What Is The Sound Of One Hand Clapping?

Is the above sculpture a Zen koan? 

I encountered this piece of public art near Puget Sound in West Seattle on a hot summer day in 2020.  The koan “What Is The Sound of One Hand Clapping?” rose in my thoughts. 

Koans are meant to bewilder, to provoke what Zen Buddhists call the “great doubt.” 

Could things be any more bewildering than the Summer of 2020?  A time capsule of our uncertain times:

  • We have a global pandemic
  • The tragedy of George Floyd’s death and its global repercussions
  • Protests and riots across the country
  • Fires raging across the West Coast

What do the above events have in common with Zen koans?  From what I have read, koans are meant to free one from the constraints of rational thought, by offering something different from formal logic. 

Formal logic?  How to explain anything? I thought the day I encountered the sculpture. 

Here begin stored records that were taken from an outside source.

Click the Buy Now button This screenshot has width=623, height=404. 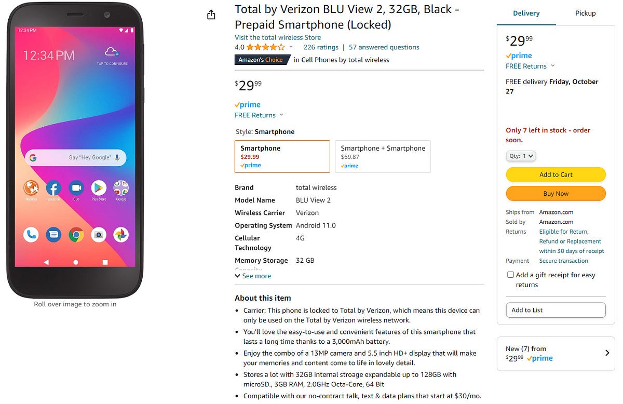tap(556, 193)
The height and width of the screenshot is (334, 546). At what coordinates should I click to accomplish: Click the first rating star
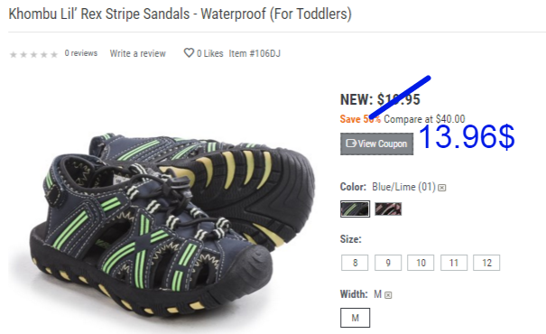[14, 54]
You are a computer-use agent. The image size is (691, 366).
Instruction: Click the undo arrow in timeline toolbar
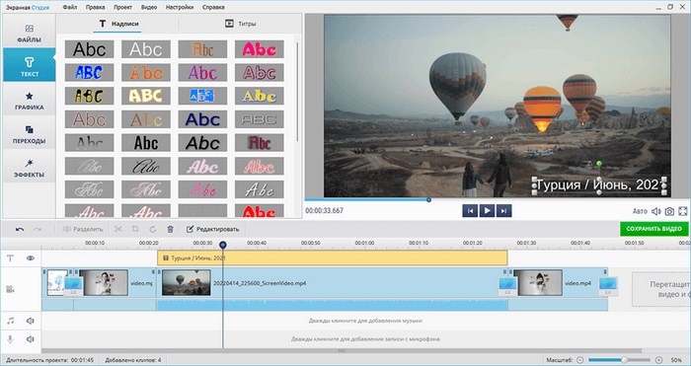click(20, 229)
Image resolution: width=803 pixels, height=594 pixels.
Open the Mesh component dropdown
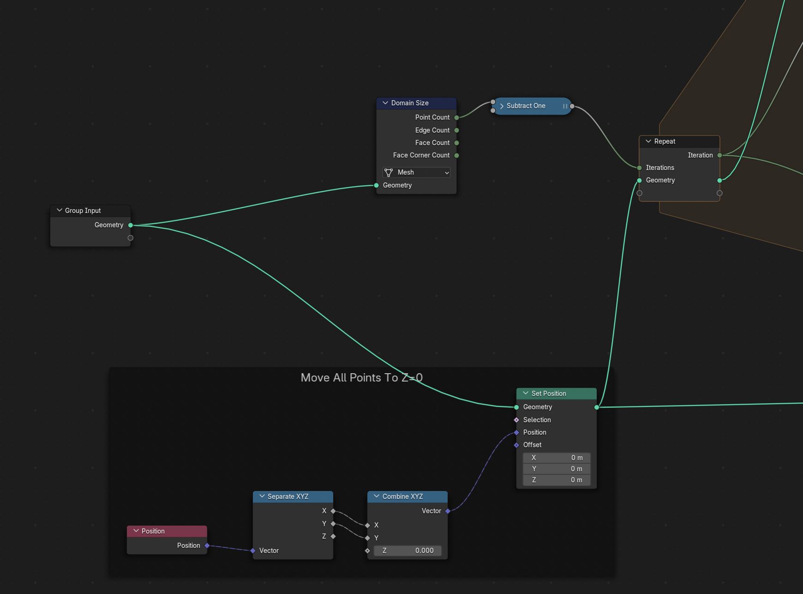416,172
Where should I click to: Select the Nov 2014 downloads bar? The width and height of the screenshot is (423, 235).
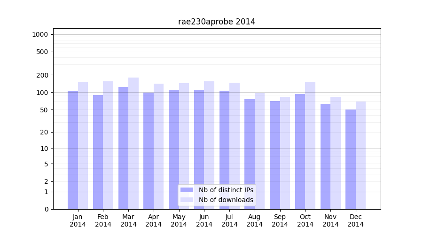point(336,153)
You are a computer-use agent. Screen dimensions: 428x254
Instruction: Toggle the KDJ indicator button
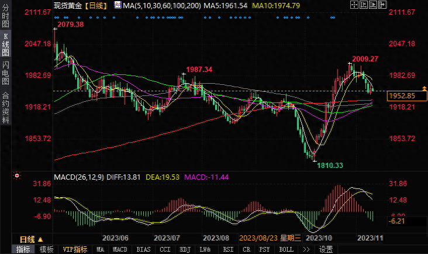pyautogui.click(x=185, y=249)
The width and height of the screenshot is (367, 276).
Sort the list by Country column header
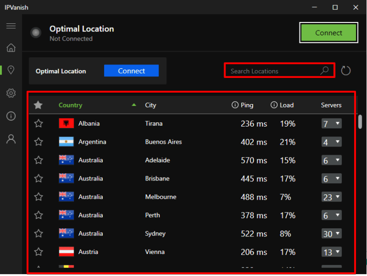[x=70, y=105]
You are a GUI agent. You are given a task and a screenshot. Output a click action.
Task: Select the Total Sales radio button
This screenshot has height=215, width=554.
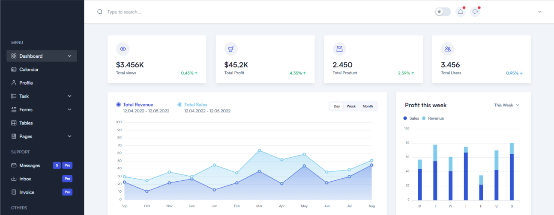click(x=180, y=105)
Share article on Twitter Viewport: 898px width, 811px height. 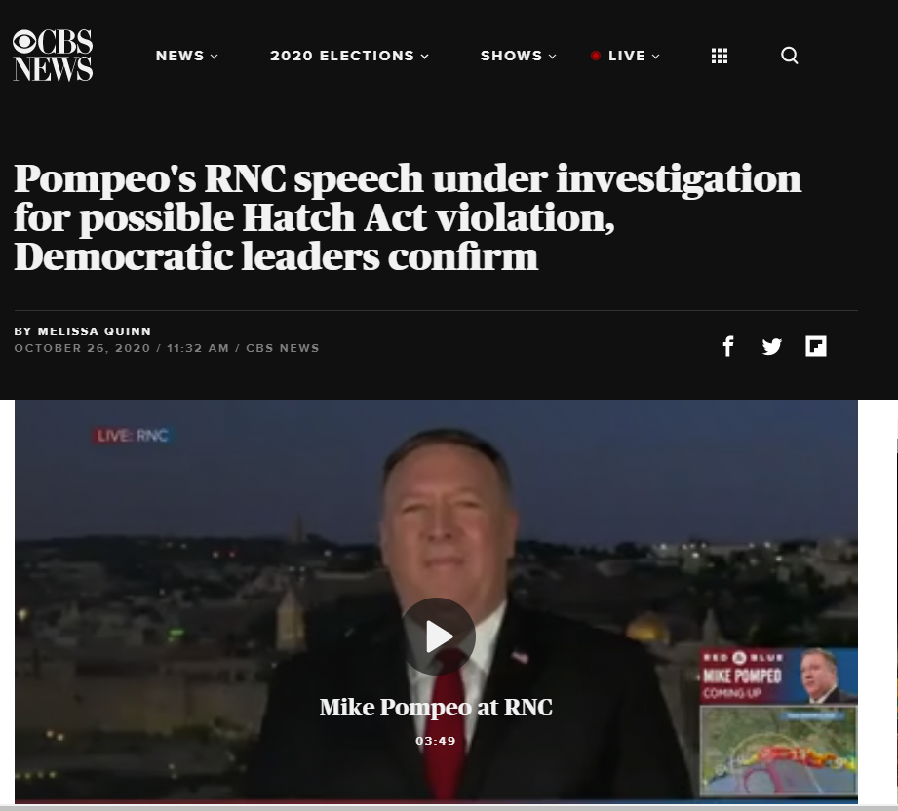click(771, 346)
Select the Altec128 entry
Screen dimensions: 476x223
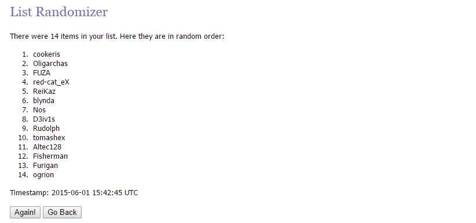[x=47, y=147]
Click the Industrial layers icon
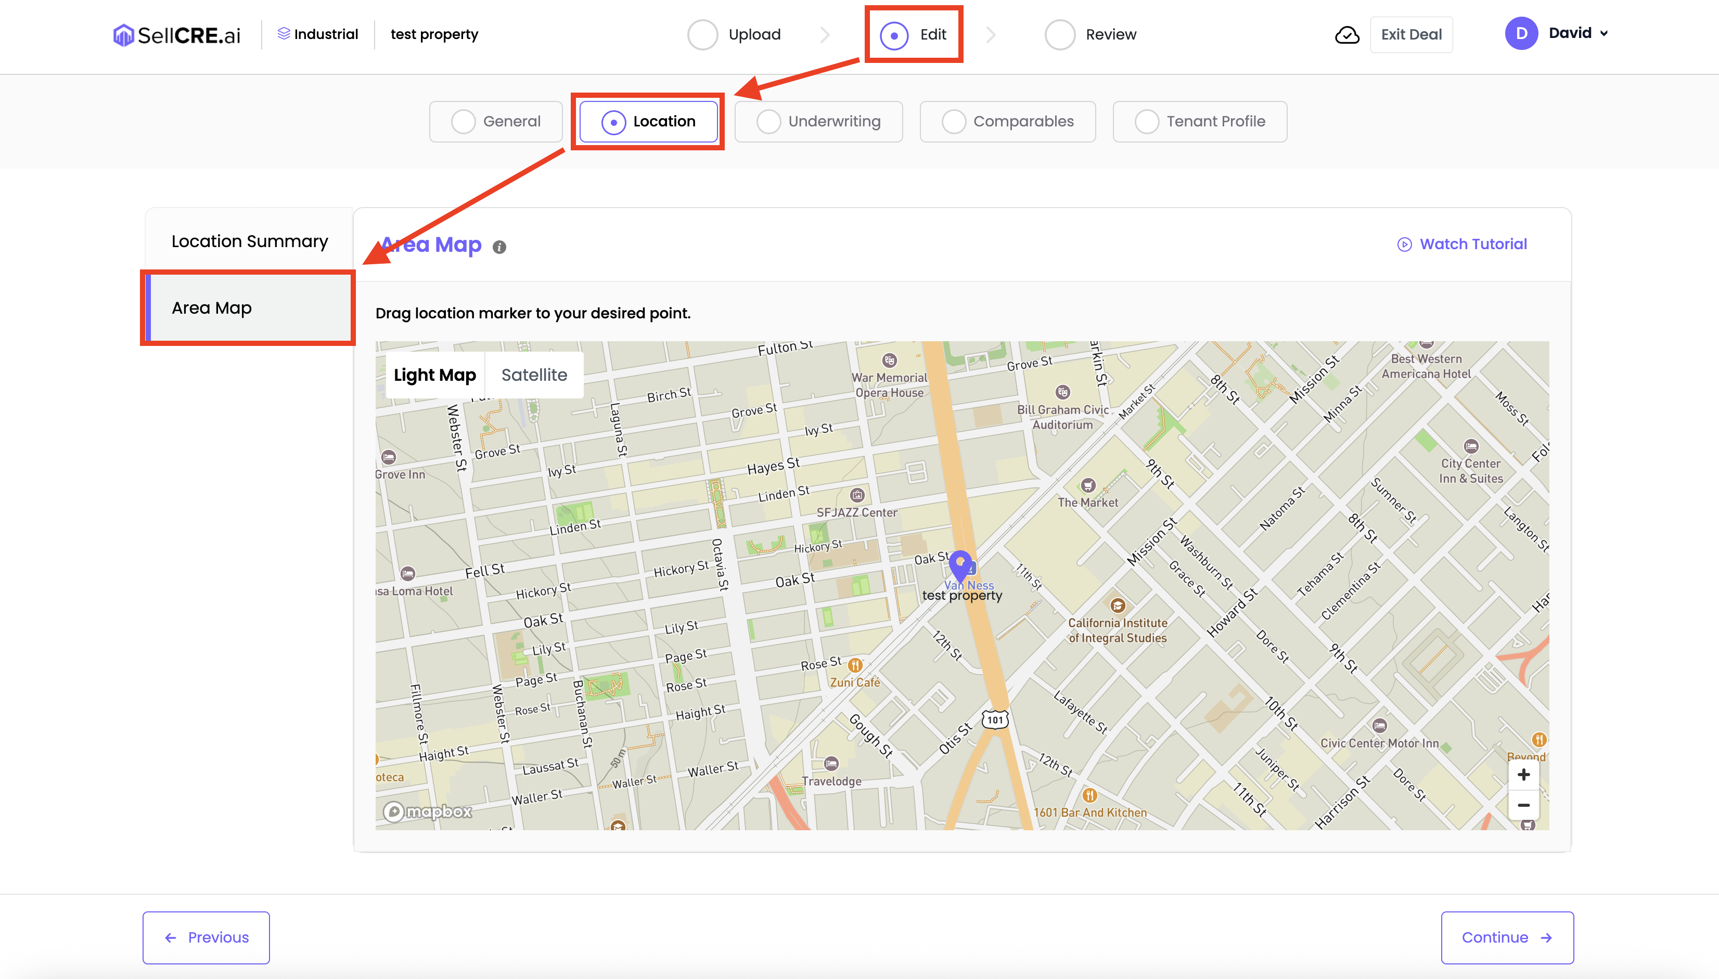This screenshot has width=1719, height=979. [284, 34]
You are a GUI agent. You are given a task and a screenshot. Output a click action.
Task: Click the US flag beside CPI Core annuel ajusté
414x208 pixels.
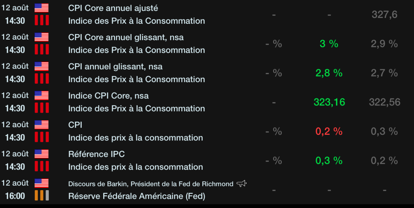[42, 8]
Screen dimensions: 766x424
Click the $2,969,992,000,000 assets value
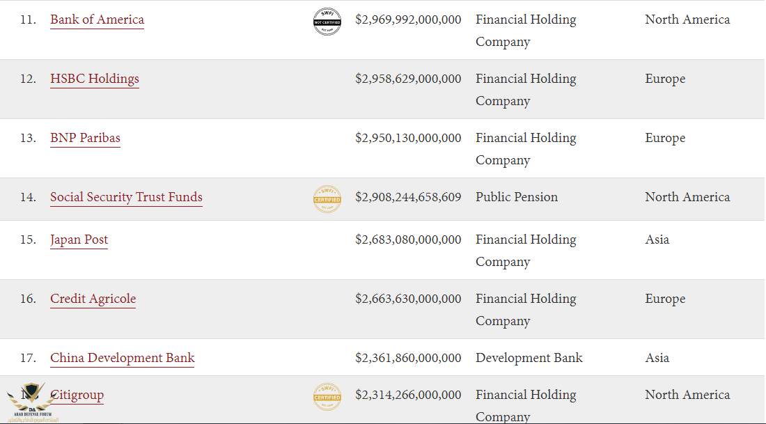(408, 19)
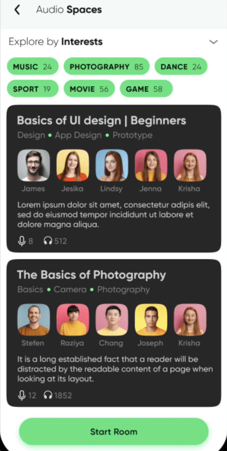227x451 pixels.
Task: Tap Lindsy's avatar picture
Action: (x=112, y=165)
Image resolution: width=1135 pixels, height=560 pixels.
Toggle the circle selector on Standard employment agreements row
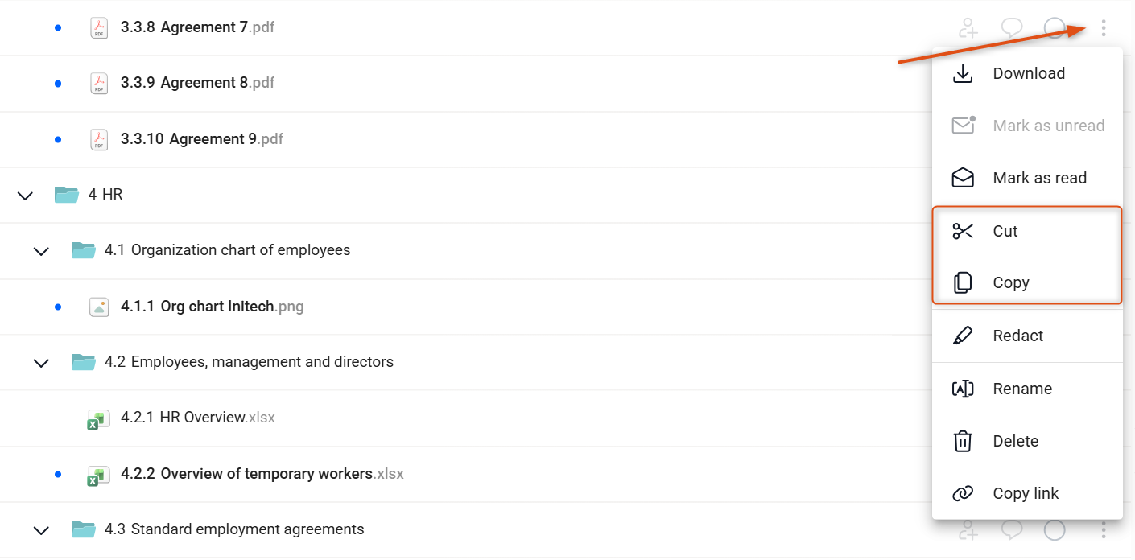1055,529
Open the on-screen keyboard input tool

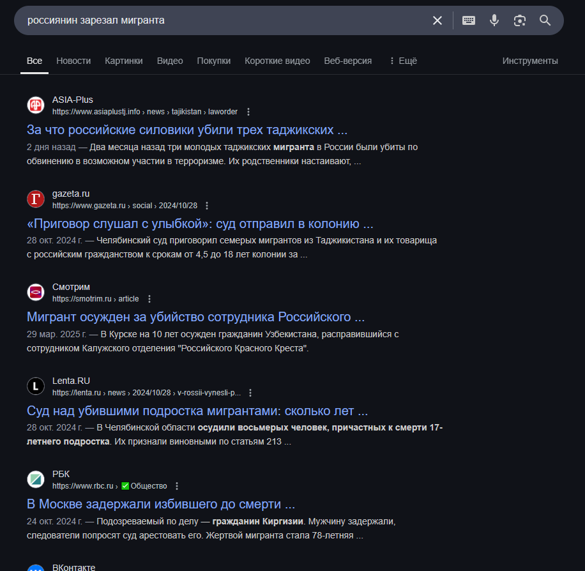[469, 20]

And then I looked beyond it, to Puget Sound.  I was surprised and cheered by the sight of a few bold souls who braved the chilly salt water inlet with its sharp rocks and sea lions. 

Perhaps the sound of one hand clapping is the point beyond which speech exhausts itself.  The point where we know when the world is too much with us and we try something new.

I vowed that I, too, would plunge into the chilly water.  I returned the next day in my swimsuit and watershoes.

Be the water, I gasped.  It was exhilarating!

Stay tuned for the Summer of 2021 — I hope to be taking more dips in Puget Sound.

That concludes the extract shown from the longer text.